FDA issues EUA for new COVID-19 treatment

On Saturday, FDA issued an emergency use authorization (EUA) for a combination monoclonal antibody treatment—casirivimab and imdevimab (Regeneron Pharmaceuticals)—to be administered together for the treatment of mild to moderate COVID-19 in adults and pediatric patients aged 12 years and older weighing 88 pounds with positive results of direct SARS-CoV-2 viral testing and who are at high risk for progressing to severe COVID-19.

Casirivimab and imdevimab are monoclonal antibodies that are specifically directed against the spike protein of SARS-CoV-2, designed to block the virus’ attachment and entry into human cells. A clinical trial of patients with COVID-19 found that administering casirivimab and imdevimab together reduced COVID-19-related hospitalizations or emergency department visits in patients at high risk for disease progression within 28 days after treatment when compared with placebo.

Casirivimab and imdevimab must be administered together by I.V. infusion.
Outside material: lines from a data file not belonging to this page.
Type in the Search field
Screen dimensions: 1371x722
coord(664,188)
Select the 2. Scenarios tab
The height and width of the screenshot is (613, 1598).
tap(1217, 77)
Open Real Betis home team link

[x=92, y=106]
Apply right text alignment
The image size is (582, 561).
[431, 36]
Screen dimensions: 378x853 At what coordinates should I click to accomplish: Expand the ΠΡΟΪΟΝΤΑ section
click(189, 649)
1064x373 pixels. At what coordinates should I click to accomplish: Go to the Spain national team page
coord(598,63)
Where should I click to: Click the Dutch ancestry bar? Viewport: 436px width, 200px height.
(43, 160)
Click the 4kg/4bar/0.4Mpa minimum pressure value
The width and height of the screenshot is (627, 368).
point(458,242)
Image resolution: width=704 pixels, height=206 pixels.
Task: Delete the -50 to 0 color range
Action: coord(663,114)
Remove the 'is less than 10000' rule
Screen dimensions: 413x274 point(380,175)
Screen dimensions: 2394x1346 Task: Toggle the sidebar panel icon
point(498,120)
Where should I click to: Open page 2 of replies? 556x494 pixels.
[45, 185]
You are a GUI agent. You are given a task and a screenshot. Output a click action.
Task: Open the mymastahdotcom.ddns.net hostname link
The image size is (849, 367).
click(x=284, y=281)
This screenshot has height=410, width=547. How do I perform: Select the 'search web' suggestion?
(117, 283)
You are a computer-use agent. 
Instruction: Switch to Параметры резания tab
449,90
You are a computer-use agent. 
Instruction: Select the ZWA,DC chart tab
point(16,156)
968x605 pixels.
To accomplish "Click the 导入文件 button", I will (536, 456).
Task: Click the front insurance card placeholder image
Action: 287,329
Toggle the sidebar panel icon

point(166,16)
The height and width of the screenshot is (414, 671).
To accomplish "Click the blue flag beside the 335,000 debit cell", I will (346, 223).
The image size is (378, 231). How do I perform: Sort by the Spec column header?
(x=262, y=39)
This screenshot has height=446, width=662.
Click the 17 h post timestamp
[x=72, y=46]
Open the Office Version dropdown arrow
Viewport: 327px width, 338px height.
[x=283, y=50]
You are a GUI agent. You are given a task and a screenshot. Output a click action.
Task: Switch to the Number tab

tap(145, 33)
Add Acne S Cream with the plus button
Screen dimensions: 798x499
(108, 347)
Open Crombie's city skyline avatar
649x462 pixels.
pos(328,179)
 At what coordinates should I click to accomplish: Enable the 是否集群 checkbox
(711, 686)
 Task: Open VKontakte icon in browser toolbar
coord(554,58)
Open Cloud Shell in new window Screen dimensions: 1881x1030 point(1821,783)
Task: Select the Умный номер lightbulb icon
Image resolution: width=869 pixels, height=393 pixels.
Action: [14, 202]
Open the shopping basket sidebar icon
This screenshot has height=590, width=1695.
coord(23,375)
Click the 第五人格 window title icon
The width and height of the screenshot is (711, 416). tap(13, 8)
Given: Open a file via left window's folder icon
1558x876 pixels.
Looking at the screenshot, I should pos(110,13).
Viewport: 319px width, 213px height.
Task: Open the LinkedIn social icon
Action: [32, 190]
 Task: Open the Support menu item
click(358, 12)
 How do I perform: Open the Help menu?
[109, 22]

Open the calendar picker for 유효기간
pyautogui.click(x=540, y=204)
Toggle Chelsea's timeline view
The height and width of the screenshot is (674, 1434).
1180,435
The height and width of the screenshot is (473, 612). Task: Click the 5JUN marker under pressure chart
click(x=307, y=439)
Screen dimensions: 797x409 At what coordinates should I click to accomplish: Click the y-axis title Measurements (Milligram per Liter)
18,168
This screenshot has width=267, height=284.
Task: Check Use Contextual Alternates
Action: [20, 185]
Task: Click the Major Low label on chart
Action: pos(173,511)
The drugs are not authorized for patients who are hospitalized due to COVID-19 or require oxygen therapy due to COVID-19.

“The emergency authorization of these monoclonal antibodies administered together offers health care providers another tool in combating the pandemic,” said Patrizia Cavazzoni, MD, acting director of FDA’s Center for Drug Evaluation and Research, in a press statement. “We will continue to facilitate the development, evaluation, and availability of COVID-19 therapies.”

Under the EUA, fact sheets that provide key information about using casirivimab and imdevimab administered together in treating COVID-19 as authorized must be made available to health care providers and to patients and caregivers. These fact sheets include dosing instructions, potential side effects, and drug interactions.

This combination monoclonal antibody treatment is what was given to President Trump when he was first diagnosed with COVID-19.

The safety and effectiveness of this treatment for use against COVID-19 continues to be evaluated.